■ TASK MATERIAL:
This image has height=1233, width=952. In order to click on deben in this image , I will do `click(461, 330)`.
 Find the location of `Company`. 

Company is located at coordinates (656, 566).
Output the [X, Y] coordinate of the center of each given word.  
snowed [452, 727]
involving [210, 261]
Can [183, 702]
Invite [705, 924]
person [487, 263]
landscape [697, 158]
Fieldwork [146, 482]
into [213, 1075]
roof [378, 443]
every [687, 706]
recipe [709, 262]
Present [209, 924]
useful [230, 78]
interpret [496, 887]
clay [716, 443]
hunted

■ WORK TO COMPLETE:
Copy every row above word for word, keeping the same order.

■ TASK SOLUTION:
This image has height=1233, width=952. In order to click on deben in this image , I will do `click(461, 330)`.
 Find the location of `Company`. 

Company is located at coordinates (656, 566).
Output the [X, Y] coordinate of the center of each given word.  
snowed [452, 727]
involving [210, 261]
Can [183, 702]
Invite [705, 924]
person [487, 263]
landscape [697, 158]
Fieldwork [146, 482]
into [213, 1075]
roof [378, 443]
every [687, 706]
recipe [709, 262]
Present [209, 924]
useful [230, 78]
interpret [496, 887]
clay [716, 443]
hunted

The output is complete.